Fields not initialized when __post_init__() called using ruamel.yaml
Asked Answered
G

2

5

I have two dataclasses: Msg and Field. Msg has a field fields of type list[Field]. I want to assign something to a field of each Field after they have all been initialized which is more or less their relative index in the fields list.

However, when I add a __post_init__(self) method to the Msg dataclass, the fields list is empty, so I can't update the indices.

from dataclasses import dataclass
from ruamel.yaml import YAML

@dataclass
class Msg:

    id: int
    desc: str
    fields: list[Field]

    def __post_init__(self) -> None:
        idx: int = 0
        for field in self.fields: # why is this empty??
            field.index = idx
            idx += field.size

@dataclass
class Field:
    id: int
    name: str
    units: str
    size: int
    index: int = -1

y = YAML()
y.register_class(Msg)
y.register_class(Field)

msg: Msg = y.load("""\
!Msg
id: 1
desc: status
fields:
- !Field
    id: 1
    name: Temp
    units: degC
    size: 2
""")

assert(msg.fields[0].index != -1) # fails :(

Why is this? How is the Msg being initialized without fields being initialized? Is there any way to do what I am trying to do using the class system? I am using Python 3.11 with ruamel.yaml 0.18.5 on MacOS.

Goforth answered 14/11, 2023 at 22:42 Comment(1)
My guess is that this is because the Fields get filled in later, which unfortunately kind of defeats the purpose of something like __post_init__().Goforth
N
2

By default, object serializers such as YAML and pickle have no idea what to do with the attribute mapping for a user-defined object other than to assign the mapping directly to the object's attribute dictionary as-is.

This is why you can define a __setstate__ method for your class, so that ruamel.yaml's object constructor knows in this case to call the __init__ method with the mapping unpacked as arguments, which in turn calls __post_init__ for post-initialization:

@dataclass
class Msg:
    id: int
    desc: str
    fields: list[Field]

    def __post_init__(self) -> None:
        idx: int = 0
        for field in self.fields:
            field.index = idx
            idx += field.size

    def __setstate__(self, state):
        self.__init__(**state)

Demo: https://replit.com/@blhsing1/PowerfulThoseJavadocs

Nitroglycerin answered 15/11, 2023 at 2:57 Comment(6)
Yeah, that'll do it. Annoyingly this means that I end up taking O(n^2) time to instantiate each Msg, so I might end up adding some caching here or something.

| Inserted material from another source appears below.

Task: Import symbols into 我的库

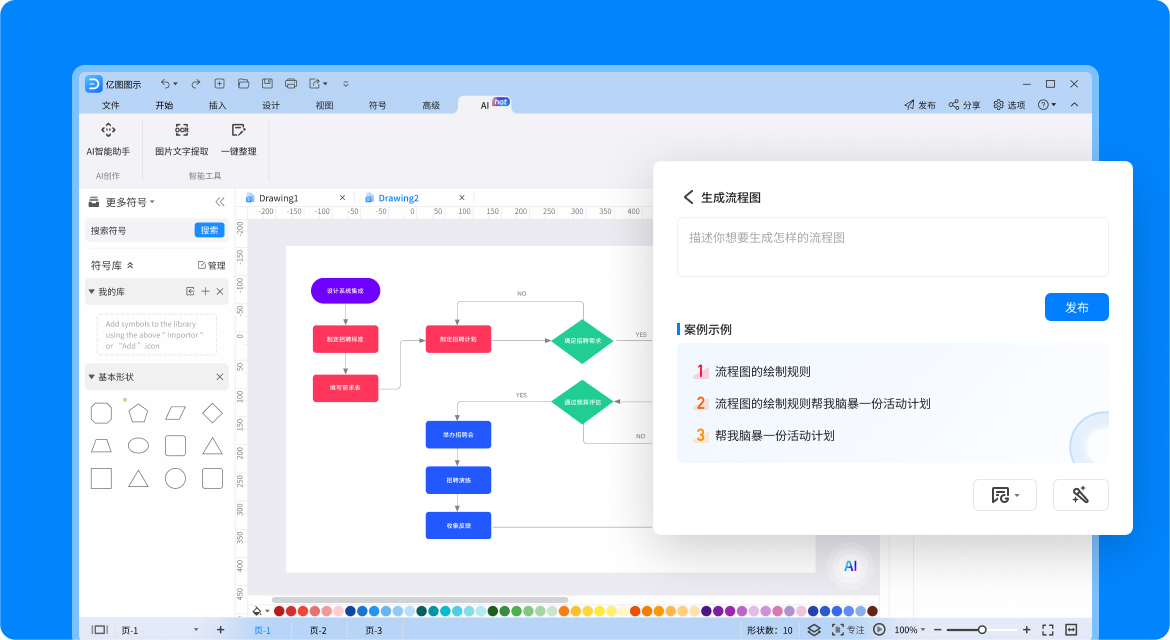Action: (190, 291)
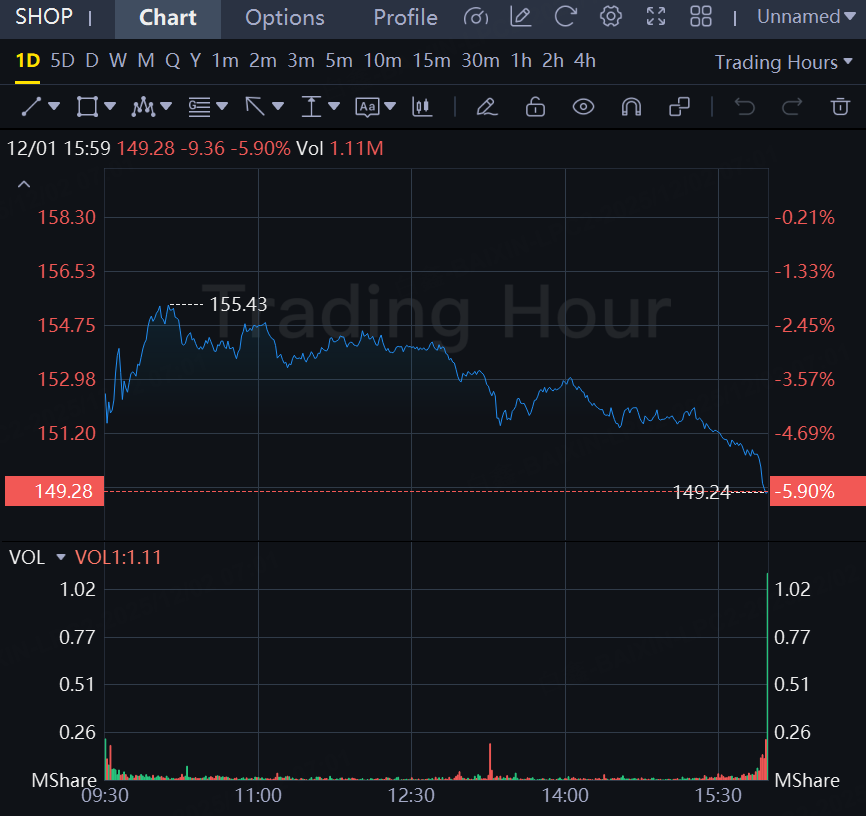Click the candlestick indicator icon in toolbar
Screen dimensions: 866x816
(x=422, y=106)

It makes sense, since there's no way for YAML to know when it's at the "last field". Also, it'd be nice if there was more documentation of this kind of thing - I had an inkling that setstate would solve it, but had no idea of the syntax. Thanks for the answer!Goforth
Agreed regarding the lack of documentation for ruamel.yaml. I was originally writing a custom ruamel.yaml constructor as an answer to your question when I noticed in the source code of ruamel.yaml.RoundTripConstructor.construct_yaml_object that it supports pickle's __setstate__ protocol. Regarding your performance concern, I don't see why this solution would make the construction of a Msg object O(n ^ 2) in time complexity, as the time cost should be linear to the number of Field objects the Msg object has.Nitroglycerin
Here's a demo of an alternative solution using a custom ruamel.yaml constructor in case you're interested: replit.com/@blhsing1/MealyCourteousAgentsNitroglycerin
I suppose it depends on the internal implementation - my assumption was that it walks the tree and updates the list every time it hits a new field, which means calling setstate() and iterating for every field, so n^2. But if it's smart enough to construct the list itself and then setstate() with the whole list already constructed, then that would only be n. As to the custom constructor, I saw that I could head that direction but was squicked out by the complete lack of docs :) Lucky that it was just setstate() in this case.Goforth
Yes, it is only sensible for all child elements to be constructed first before __setstate__ is called, and that is exactly what ruamel.yaml's object constructor does. Luckily the source code of ruamel.yaml (and pyyaml that it is based on) is structured in logical and reasonable enough a way that the lack of sufficient docs isn't too big of a deal to me. :-)Nitroglycerin
I recommend strongly against providing a __setstate__ for dataclasses, as that wil interfere with ruamel.yaml calling _post_init__. (which does with appropriate InitVar parameters t if you have such fields). Up until 0.18.5 it "just" didn't initialise non-scalar (i.e. collection) values correctly because of a bug.Travertine
T
4

You discovered a bug in ruamel.yaml, in that, up to 0.18.5, the fields for the dataclass were not properly initialised when consisting of a collection, and only worked and were tested) with simple scalars.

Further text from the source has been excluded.